- _DIRECTION_
Can you write out the lines below word for word, leaving the pictures out?

- _DATA TO PROCESS_
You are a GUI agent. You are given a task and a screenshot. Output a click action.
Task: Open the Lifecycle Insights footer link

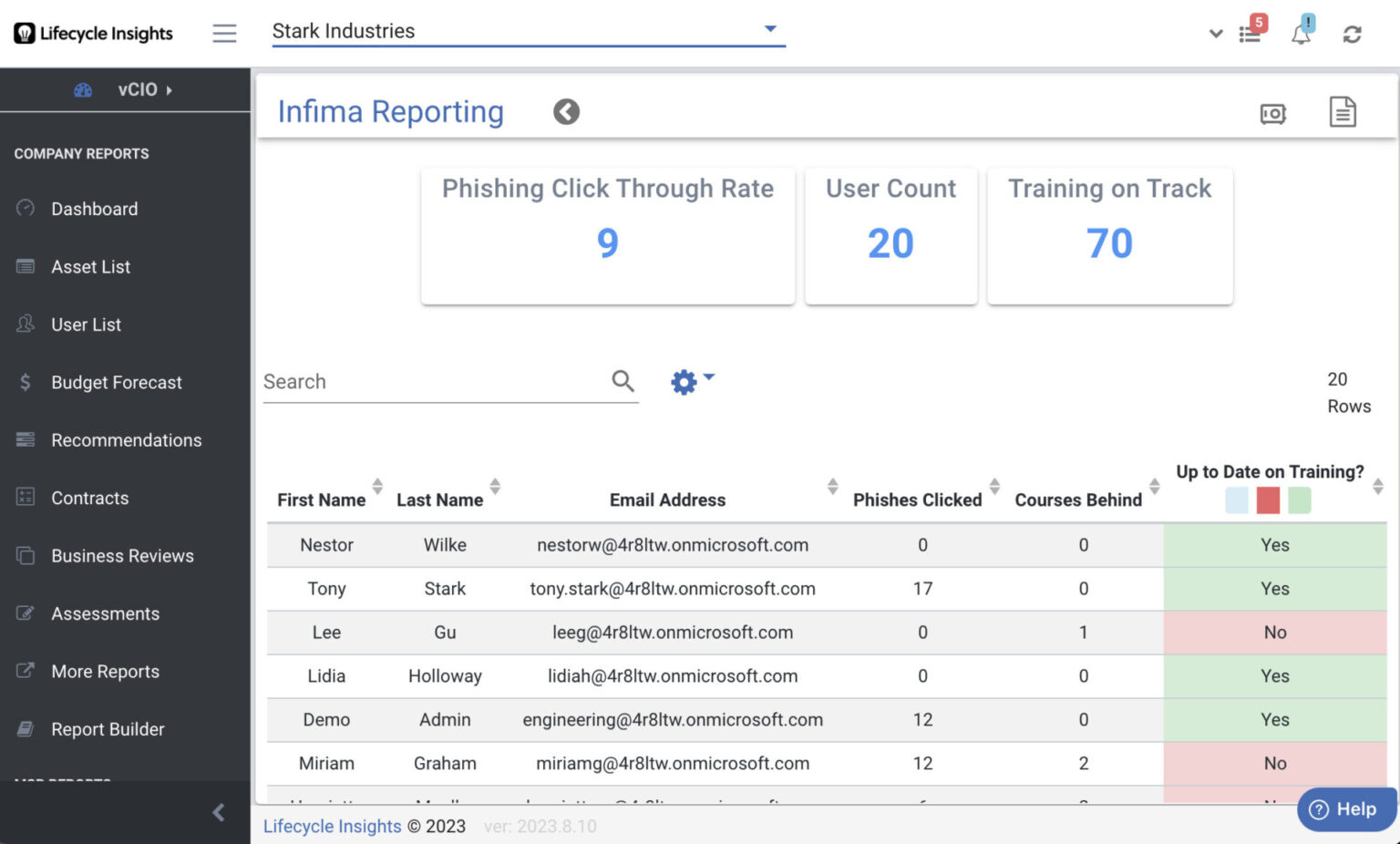pos(332,826)
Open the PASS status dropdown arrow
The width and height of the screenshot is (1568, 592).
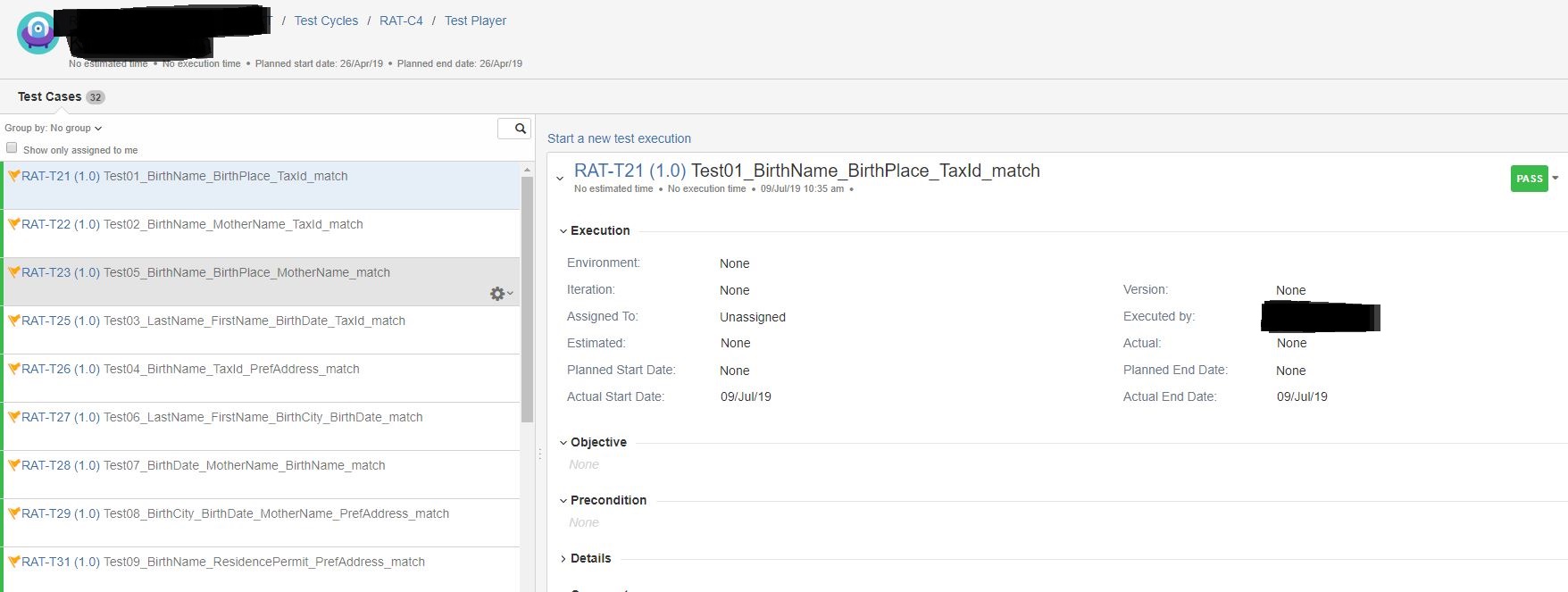[x=1555, y=179]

- _SOLUTION TO THE PROBLEM_
You are a GUI agent. You are given a task and a screenshot. Output a click action.
Task: Open the Lifecycle Insights footer link

pos(332,826)
Open the PASS status dropdown arrow
The width and height of the screenshot is (1568, 592).
[x=1555, y=179]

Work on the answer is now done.